Significant Things You Should Not Overlook While Estimating Tax Depreciation

As a building structure items inside it begin to age, which means that they depreciate in their overall value as well. The Australian Taxation Office (ATO) has permitted all the property investors to claim this depreciation as a tax deduction. A property investor must estimate his depreciation for tax purposes in a precise manner. These tax deductions help in bringing down the property owners’ taxable income so that they may pay a lesser amount of tax. You can claim depreciation on the structural elements of the property along with removable plant and equipment objects, fixtures, and fittings.

Why Should I Consult a Quantity Surveyor?

It is suggested that an investment property owner gets in touch with a quantity surveyor as they will help in preparing a tax depreciation schedule before filing the tax return claims. Quantity surveyors have emerged as the most well recognised and equipped experts who have secured the right construction costing skills. Additionally, they can assess your tax depreciation as per investment property depreciation schedule ATO rules. They have the authority to assess the cost of the objects for the purpose of depreciation. They have also been qualified by the ATO under Tax Ruling 97/25. Investors must secure services of QS who got affiliation with industry controlling bodies like The Royal Institute of Chartered Surveyors, Australian Institute of Quantity Surveyors, etc.

The Difference between Diminishing Value Methods and Prime Cost

Diminishing Value methods and Prime Cost are two methods of estimating tax depreciation. You may use these two ways to calculate depreciation on assets. If you opt to use the diminishing value method, deductions will be calculated as a percentage of the remaining value of every item. It will let investors claim a higher portion of an asset’s costs sooner. Meanwhile, in the prime cost method, deductions will be assessed in the form of a percentage of the cost. When this method is chosen it will permit investors to claim little deductions over a long period of tenure. The strategy of the investors will decide which method to opt for.

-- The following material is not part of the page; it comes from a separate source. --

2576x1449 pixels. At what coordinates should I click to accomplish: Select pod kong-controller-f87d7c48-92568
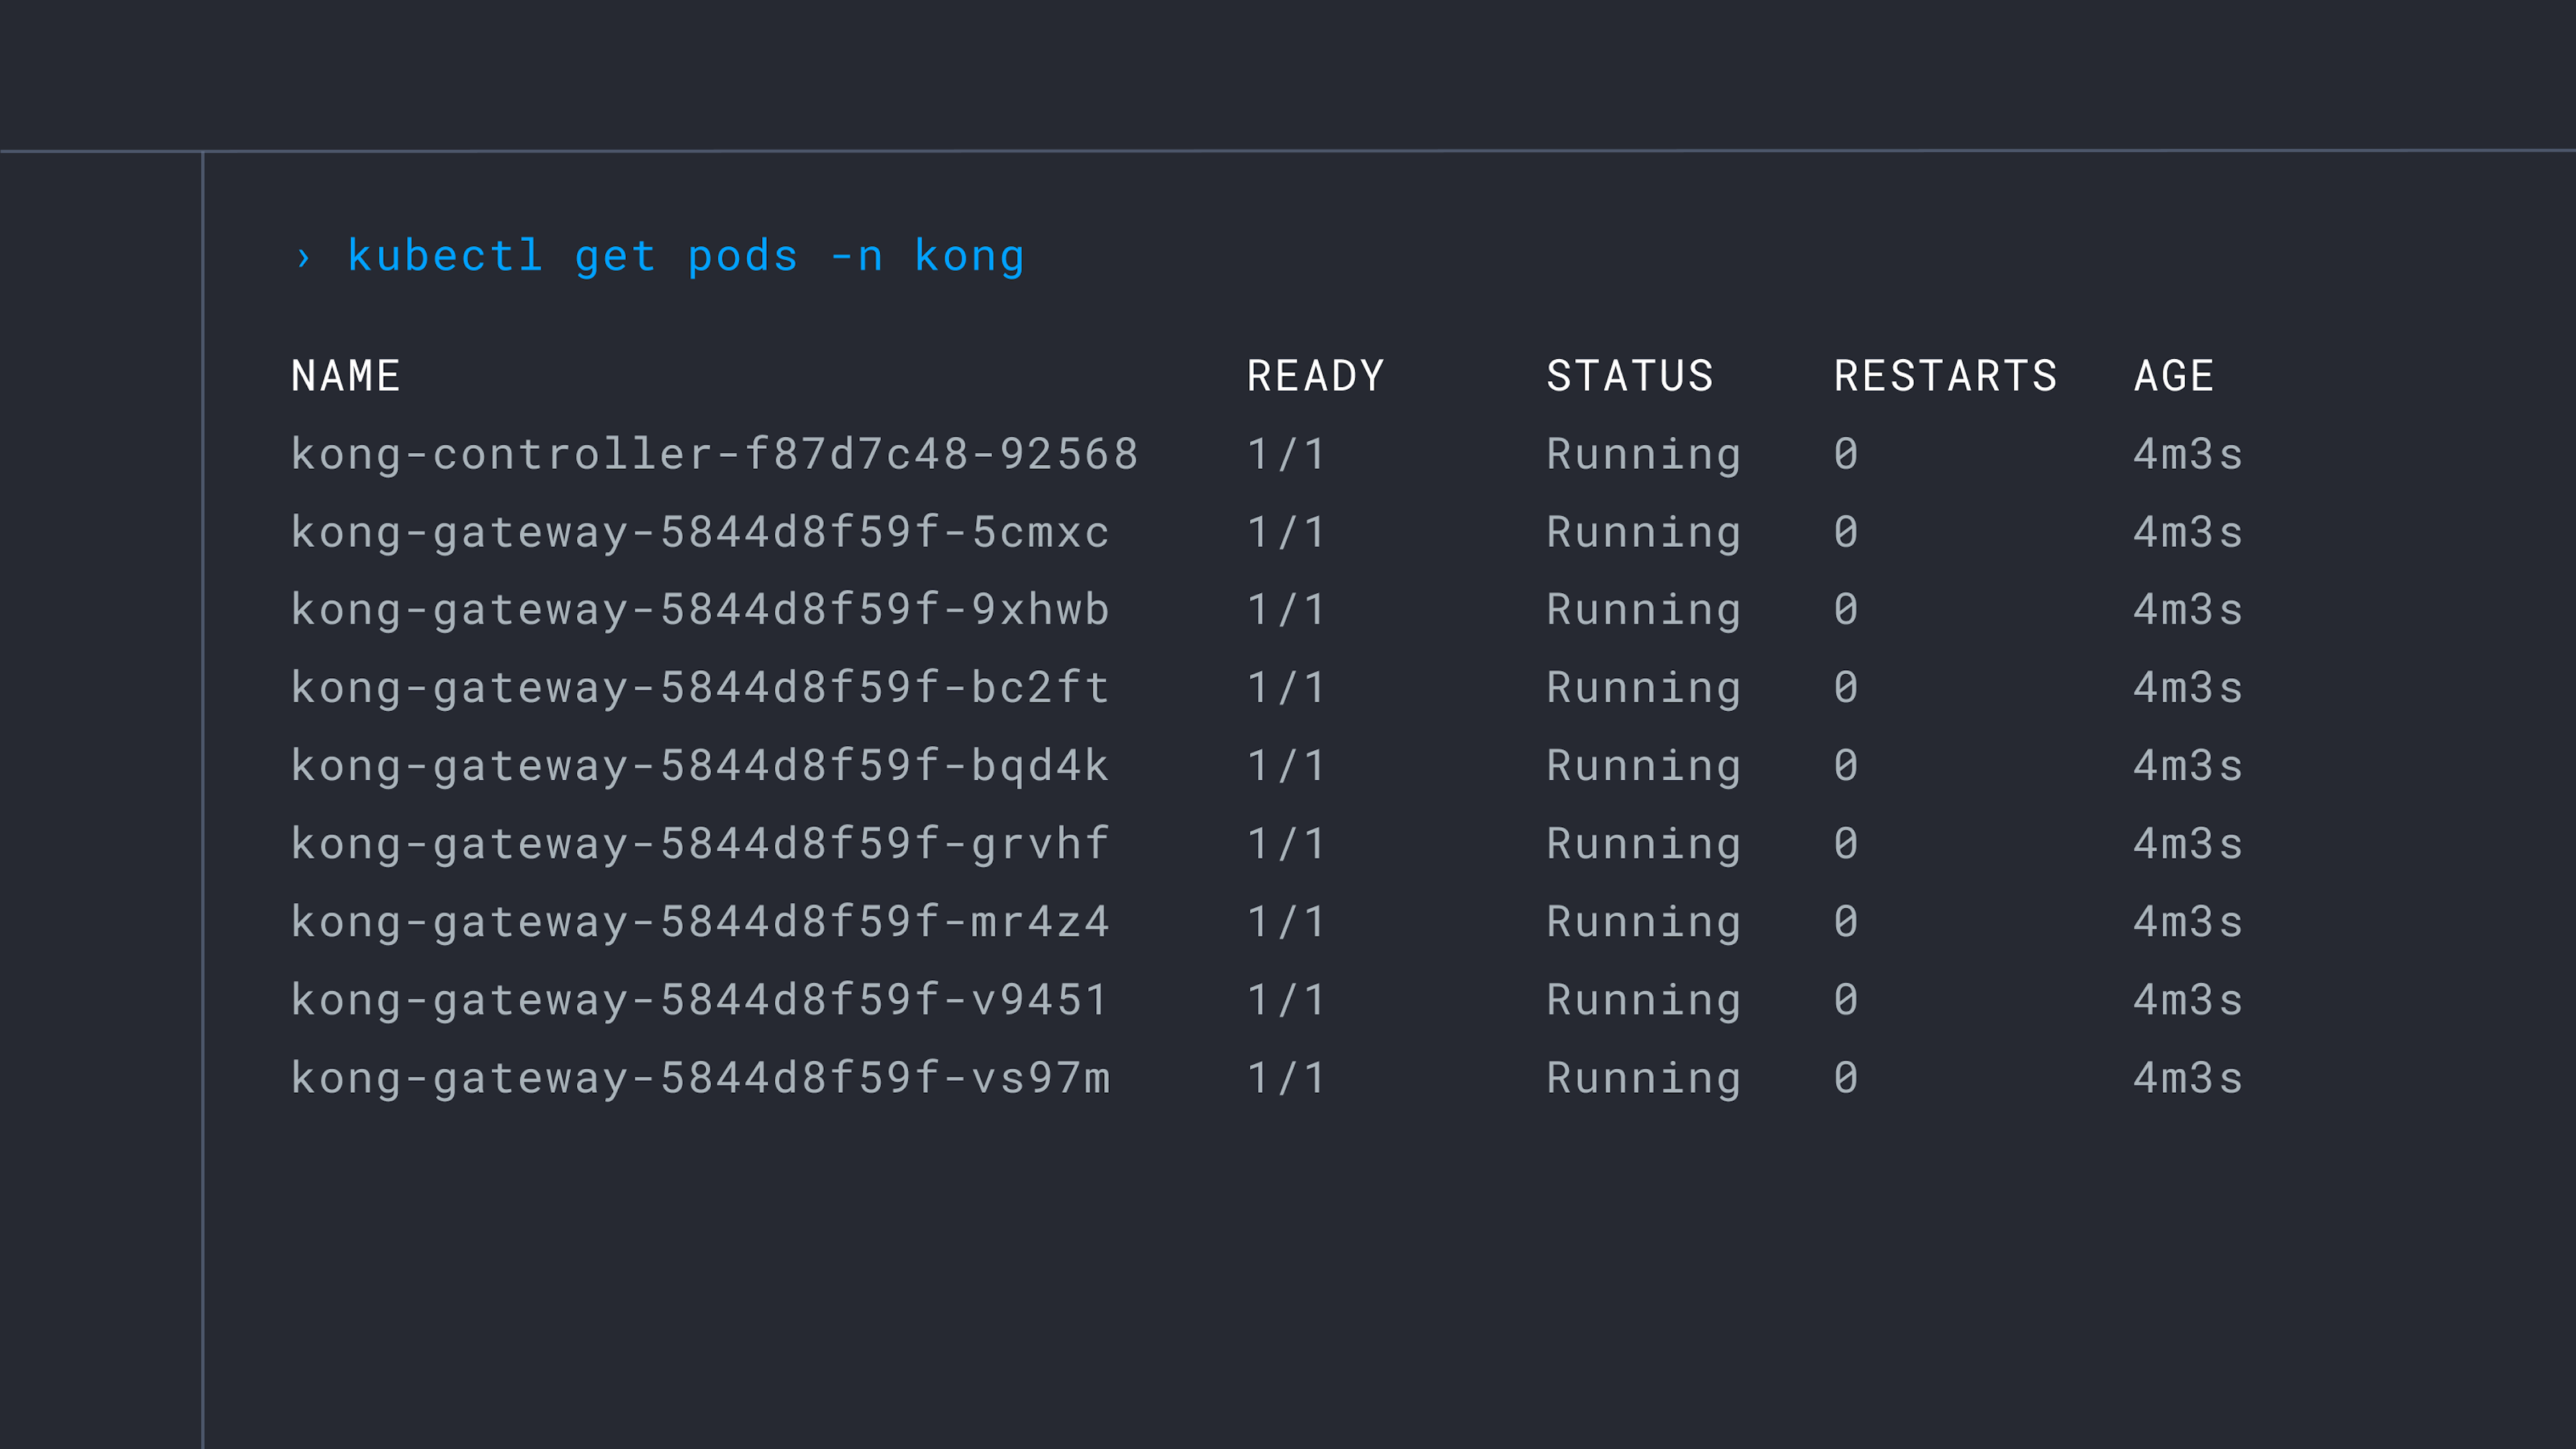(714, 454)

The Significance of Tax Depreciation Schedule

An effective depreciation schedule for investment property is prepared by an expert quantity surveyor. He has earned a specialisation in depreciation. This will include things like a method statement; capital works allowance, schedule of pooled objects for the property, a comparative table of two depreciation methods, etc. It will also consist of a vast forty-year forecast table highlighting all depreciation objects. A tax depreciation schedule must be prepared to allow the client to amend earlier year’s tax returns to claim missed depreciation advantages. The tax depreciation schedule tends to be pro-rata calculated for the first year of ownership on the basis of the settlement date. It will enable the accountant to derive the precise depreciation deductions for every year.

Conclusion:

You must get your rental property depreciation schedule prepared by professional Quantity Surveyors. They will employ a reliable method to calculate your tax depreciation schedule and will also give you an accurate estimation of tax depreciation entitlements that investors may claim on a residential investment property.